> Data for this exercise:
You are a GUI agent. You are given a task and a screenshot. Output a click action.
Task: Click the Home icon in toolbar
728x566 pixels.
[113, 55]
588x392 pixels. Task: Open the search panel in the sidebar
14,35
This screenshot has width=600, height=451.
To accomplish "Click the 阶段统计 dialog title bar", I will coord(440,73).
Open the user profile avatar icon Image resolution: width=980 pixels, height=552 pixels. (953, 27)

...

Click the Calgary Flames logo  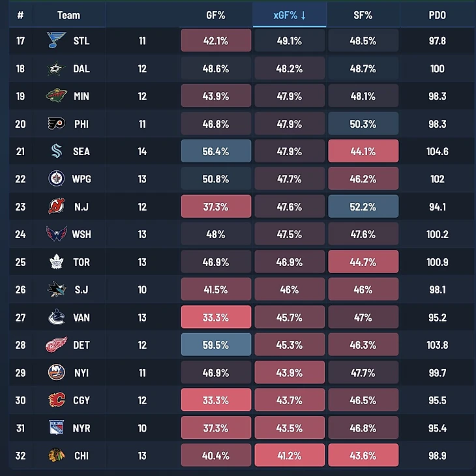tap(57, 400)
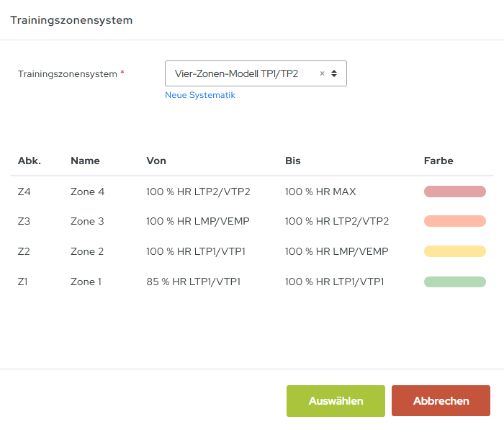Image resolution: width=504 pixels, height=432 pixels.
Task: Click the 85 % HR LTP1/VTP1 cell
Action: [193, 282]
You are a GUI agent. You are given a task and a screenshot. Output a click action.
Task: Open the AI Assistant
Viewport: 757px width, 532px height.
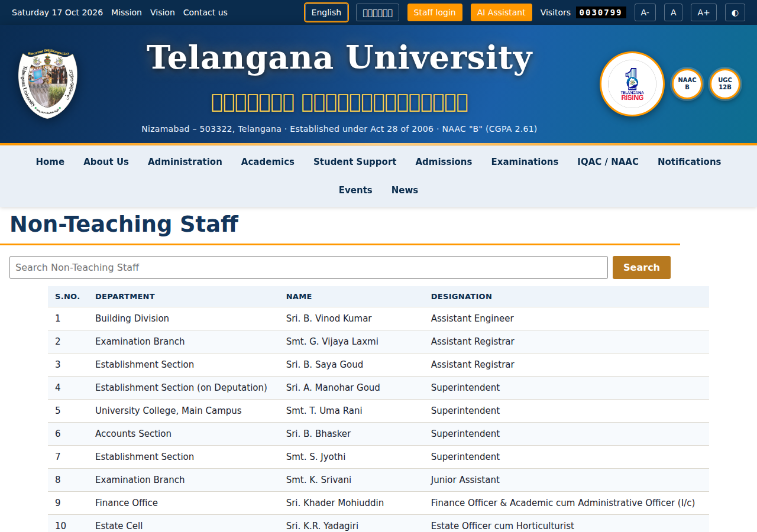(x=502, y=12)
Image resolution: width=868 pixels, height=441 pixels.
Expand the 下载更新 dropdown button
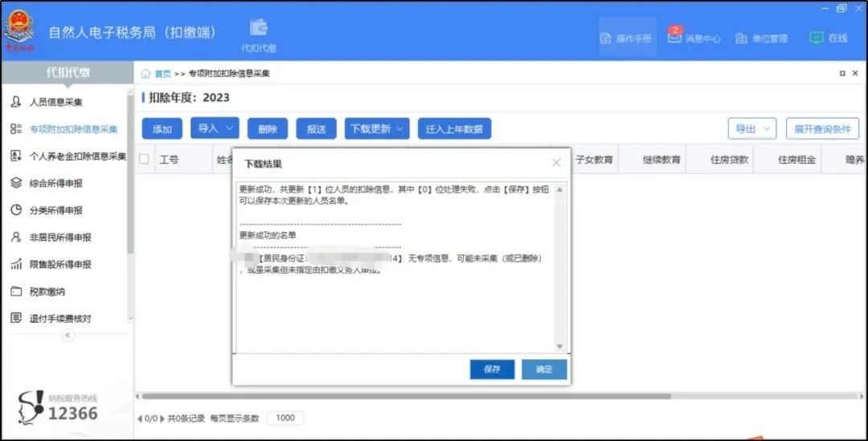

---

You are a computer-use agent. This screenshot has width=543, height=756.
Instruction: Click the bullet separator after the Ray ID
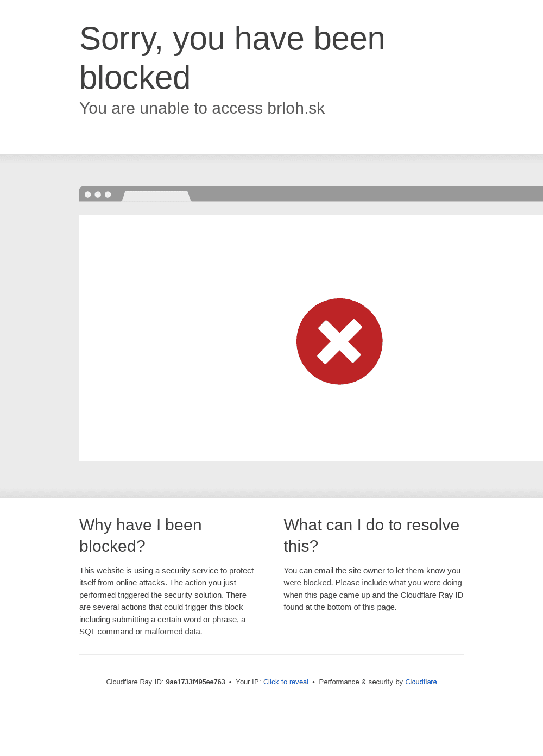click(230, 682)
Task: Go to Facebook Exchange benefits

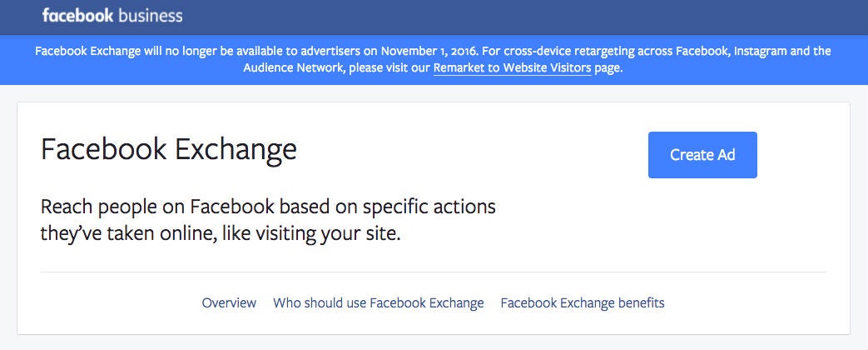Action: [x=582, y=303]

> Exercise directions: Find and copy each line in the material above where the string "icon" occurs.

> Result of this exercise:
Task: Click the Home icon in toolbar
Open the user profile avatar icon Image resolution: width=980 pixels, height=552 pixels. (953, 27)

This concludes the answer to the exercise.